## [Exercise objective]
What you return should be the exact lines from the one with "Sprawdź bonus (785, 491)" to the end of the records below, both included, and no pictures.

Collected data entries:
┌──

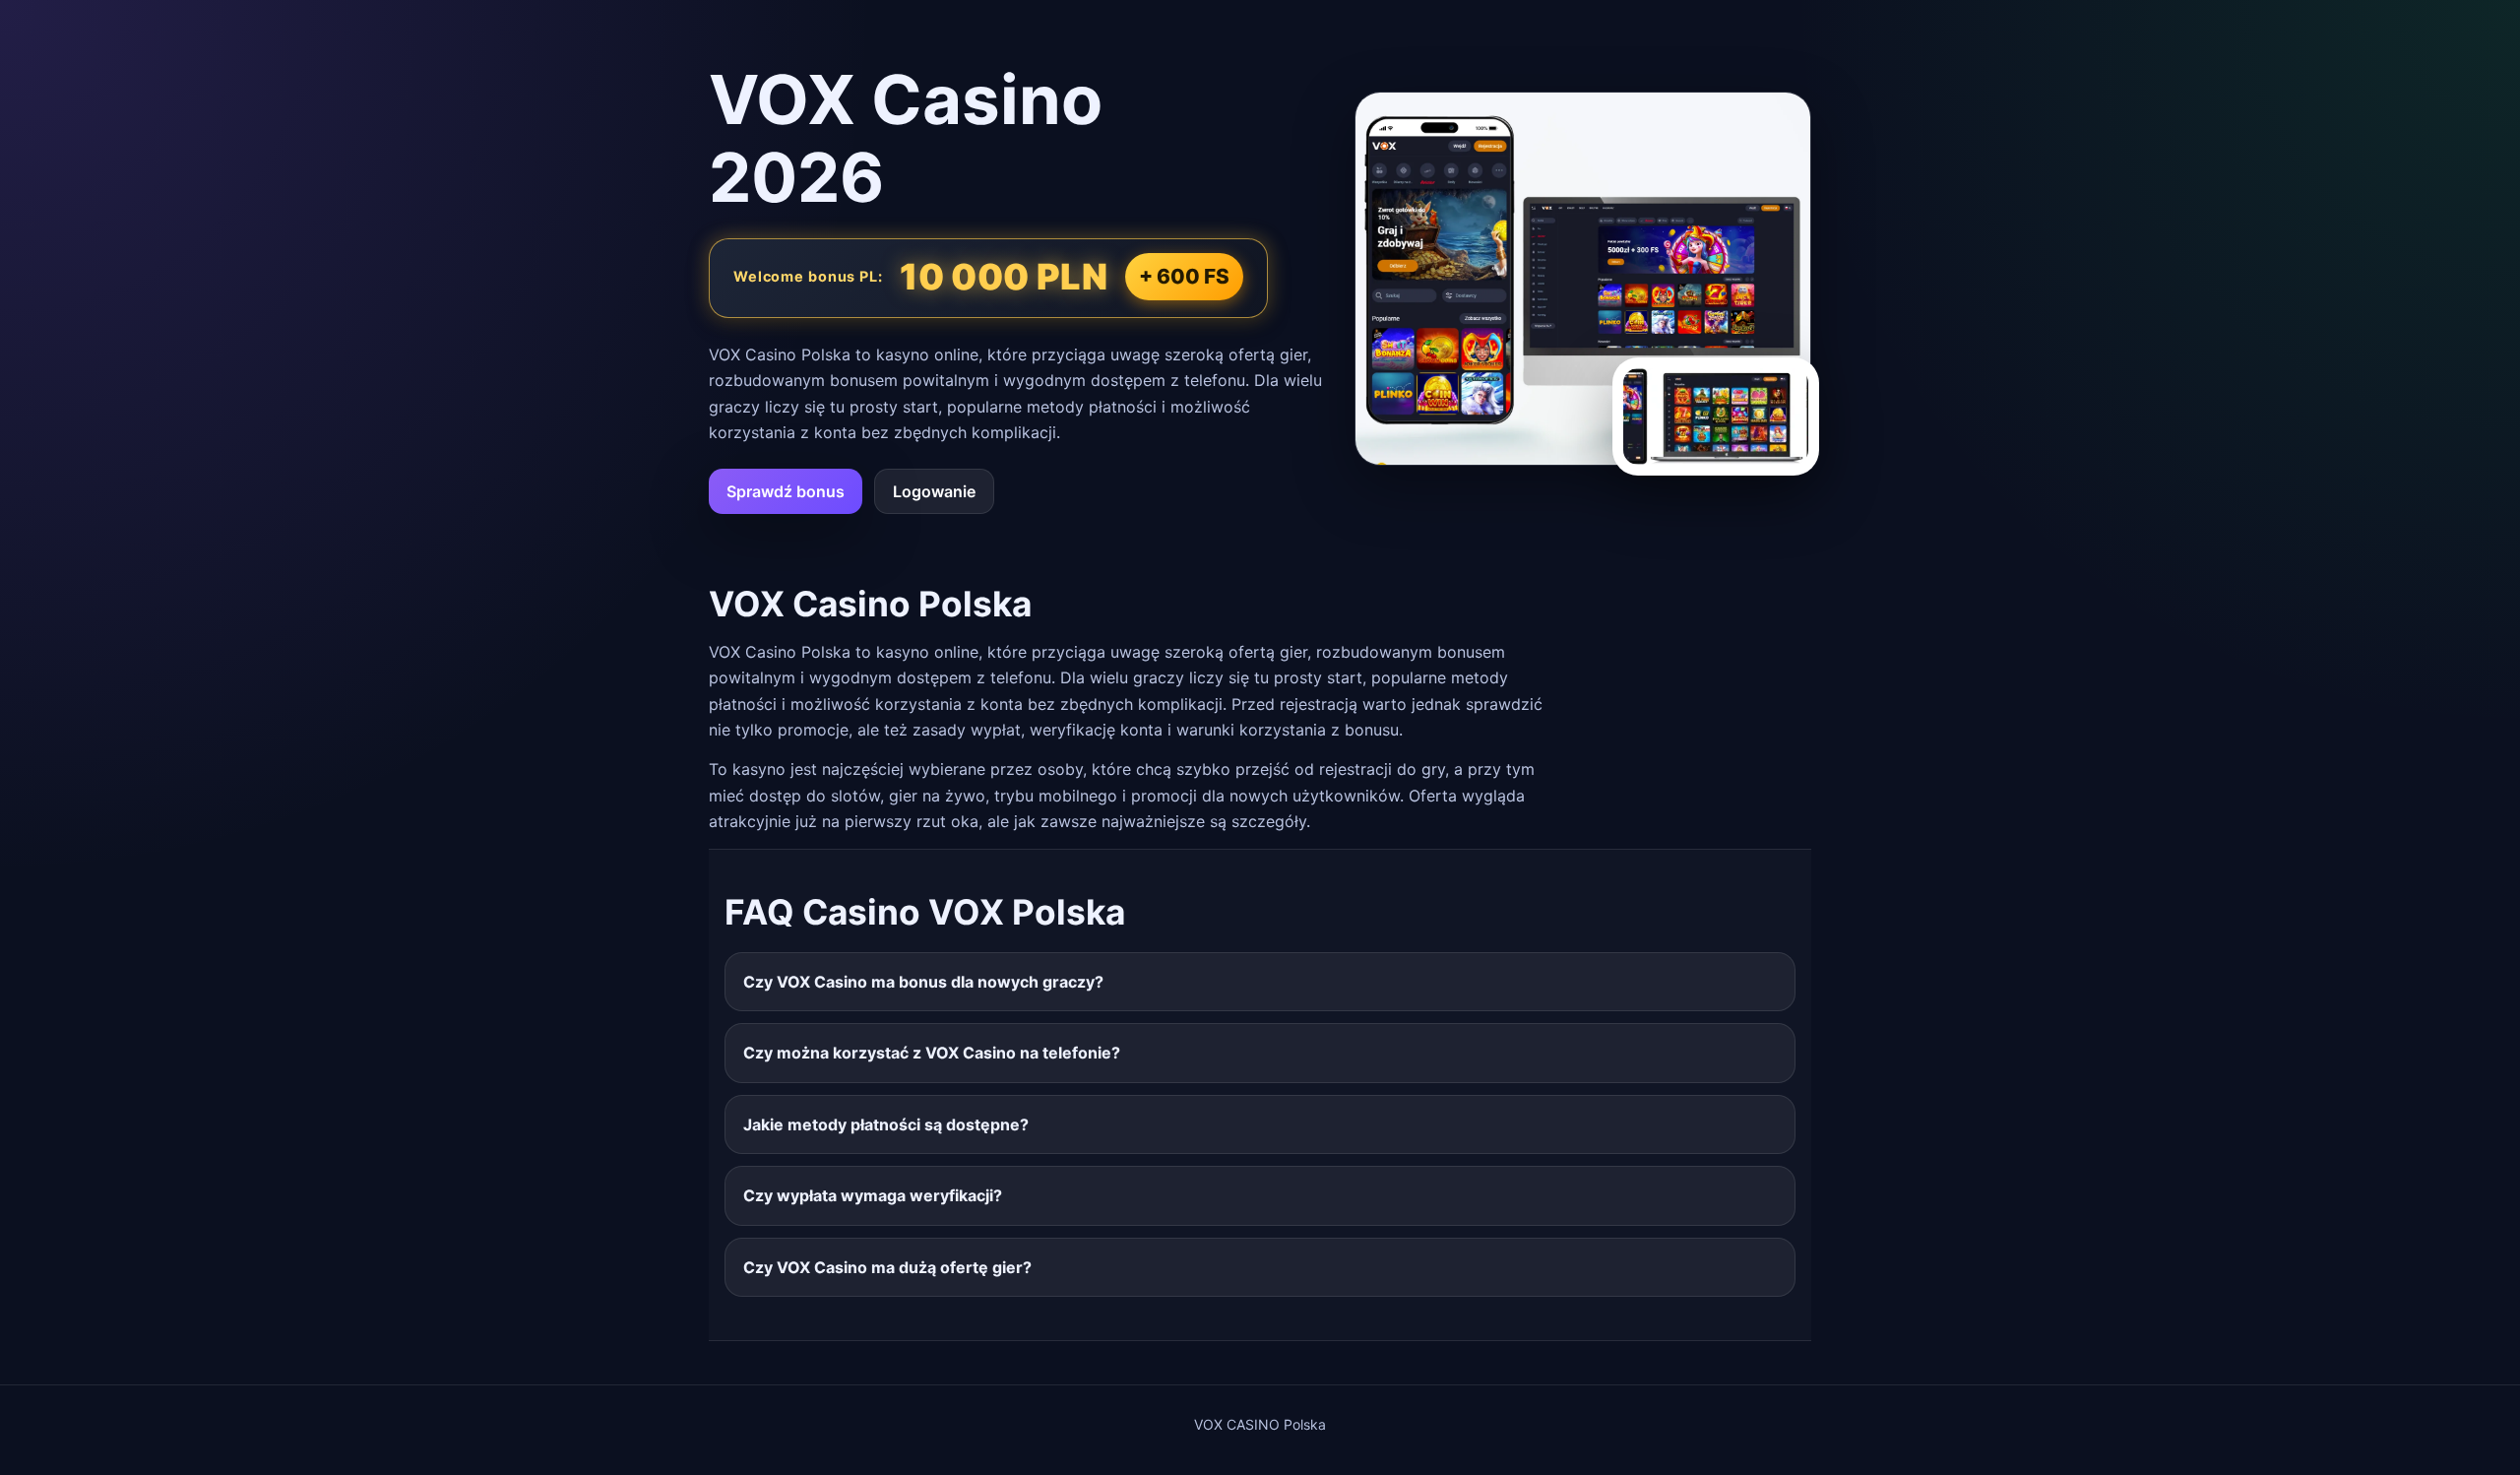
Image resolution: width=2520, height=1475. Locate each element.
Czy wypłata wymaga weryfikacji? (872, 1195)
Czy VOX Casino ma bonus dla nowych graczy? (923, 982)
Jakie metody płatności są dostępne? (886, 1124)
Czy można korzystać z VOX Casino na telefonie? (931, 1052)
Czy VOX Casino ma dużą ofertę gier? (887, 1267)
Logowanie (934, 491)
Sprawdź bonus (785, 491)
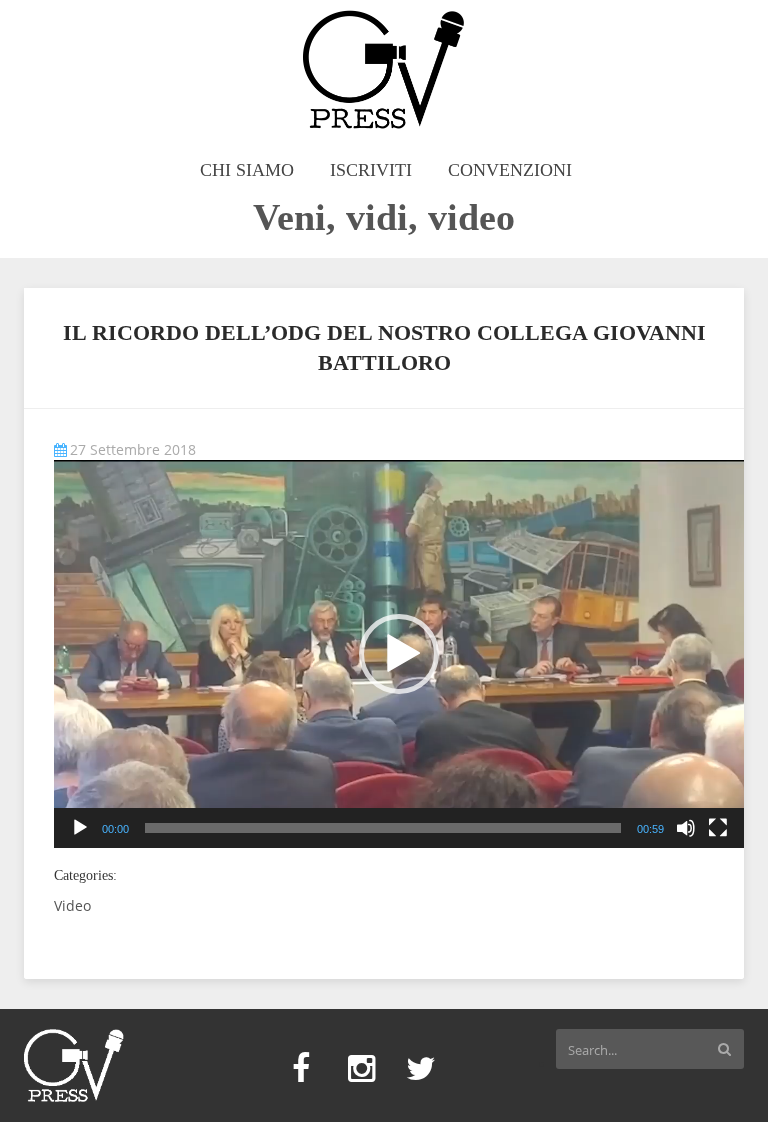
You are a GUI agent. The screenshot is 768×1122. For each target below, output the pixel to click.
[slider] (383, 828)
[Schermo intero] (718, 828)
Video (72, 905)
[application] (399, 654)
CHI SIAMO (247, 170)
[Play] (80, 828)
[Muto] (686, 828)
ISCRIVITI (371, 170)
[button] (399, 654)
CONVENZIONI (510, 170)
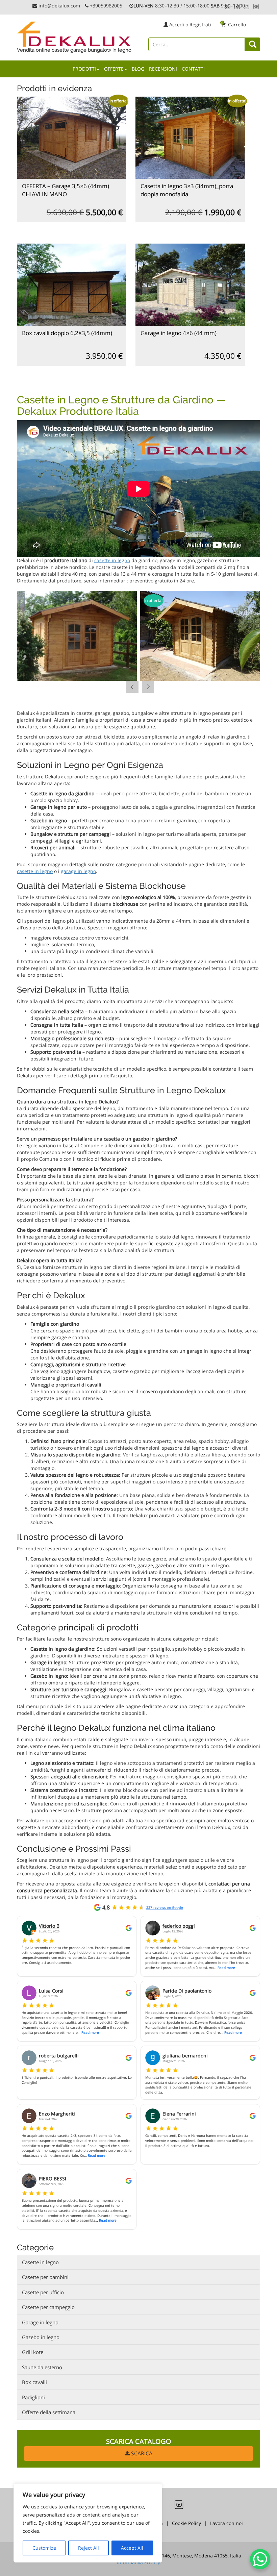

└──

## [Result below]
Sprawdź bonus (785, 491)
You are a GUI agent. The screenshot is 768×1122. For each target below, output the pixel to click.
[slider] (383, 828)
[Schermo intero] (718, 828)
Video (72, 905)
[application] (399, 654)
CHI SIAMO (247, 170)
[Play] (80, 828)
[Muto] (686, 828)
ISCRIVITI (371, 170)
[button] (399, 654)
CONVENZIONI (510, 170)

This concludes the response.